* **WHAT THE TASK ASKS**
Pick up the biography of racing driver Jack Le Brocq below and continue it from its last sentence onward.

* **PASSAGE SHOWN**
[Start]
Jack Le Brocq (born 7 July 1992) is an Australian professional racing driver. He currently competes in the Repco Supercars Championship, and drives the No. 34 Holden Commodore ZB for Matt Stone Racing. So far, Le Brocq's career highlights include winning the Australian Formula Ford Championship and recording multiple race wins and top 3 championship places in the Dunlop Super2 Series.

Racing career
Le Brocq won the 2012 Australian Formula Ford Championship, which led to a contract with Erebus Motorsport's driver academy. He would race for the team in the 2013 Australian GT Championship, winning 2 rounds and finishing 9th in the championship.

Super2 Series
Le Brocq made his debut in the Dunlop Series with Image Racing in a Ford FG Falcon in 2014. He joined MW Motorsport in 2015 and finished 3rd in the championship. In 2016 Le Brocq joined Prodrive Racing Australia in the No. 5 Ford FG X Falcon. After recording 7 race wins, he finished the championship in 2nd place, behind teammate Garry Jacobson. He then moved back to MW Motorsport in 2017 to drive the No. 28 Nissan Altima L33. Le Brocq would win 3 races and finish 3rd in the championship.

Supercars Championship
Le Brocq made his debut in the Supercars Championship at the 2015 Sandown 500 alongside Ash Walsh in the No. 4 Erebus Motorsport Mercedes-Benz E63 AMG. They finished the race in 19th. The pair then had a DNF at the Bathurst 1000 after the car hit the wall at the cutting. They would again finish in 19th place for the first race at the Gold Coast 600. They were disqualified from the second race.
[End]
* **DATA SEGMENT**
[Start]
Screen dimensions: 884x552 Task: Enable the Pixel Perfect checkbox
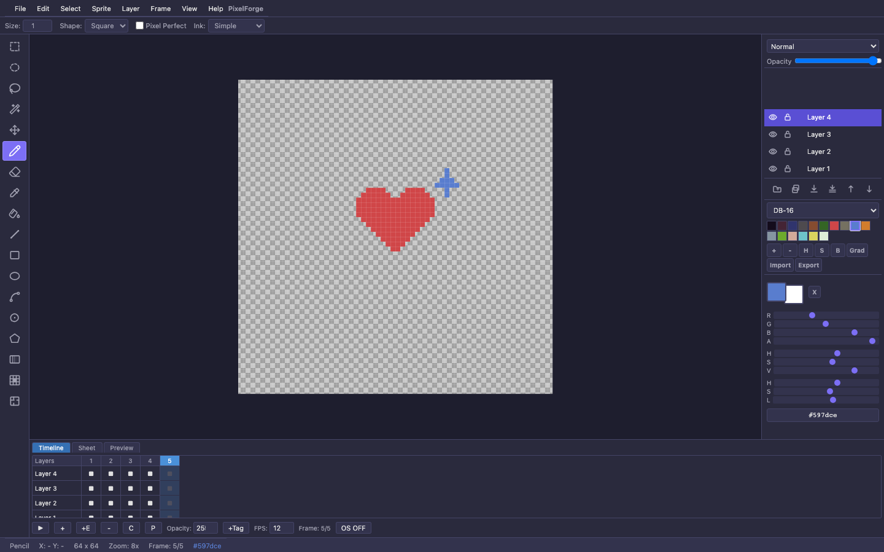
[End]
* **WRITTEN ANSWER**
In 2016, Le Brocq would co-drive with Cameron Waters in No. 6 Ford FG X Falcon for Prodrive Racing Australia. They retired from the 2016 Sandown 500 because of engine issues. At the Bathurst 1000 the pair stayed out of trouble to finish the race in 4th place. At the Gold Coast 600 the retired from the first race after an accident and finished the second race in 14th place.

Le Brocq made his solo Supercars debut at the 2017 Darwin Triple Crown as a wildcard entry, racing with his Super2 team MW Motorsport in the No. 28 Nissan Altima L33. He finished the first race in 19th place before finishing in 22nd for the second race. He also raced at the Ipswich SuperSprint, finishing race 1 in 19th and retiring from race 2. For the Pirtek Enduro Cup he moved to Nissan Motorsport to drive alongside Todd Kelly in the No. 7 Nissan Altima L33. The best finish they recorded was a 7th place at the Bathurst 1000.

In 2018, Le Brocq will make his debut as a full-time driver in the Supercars Championship with Tekno Autosports in the No. 19 Holden ZB Commodore.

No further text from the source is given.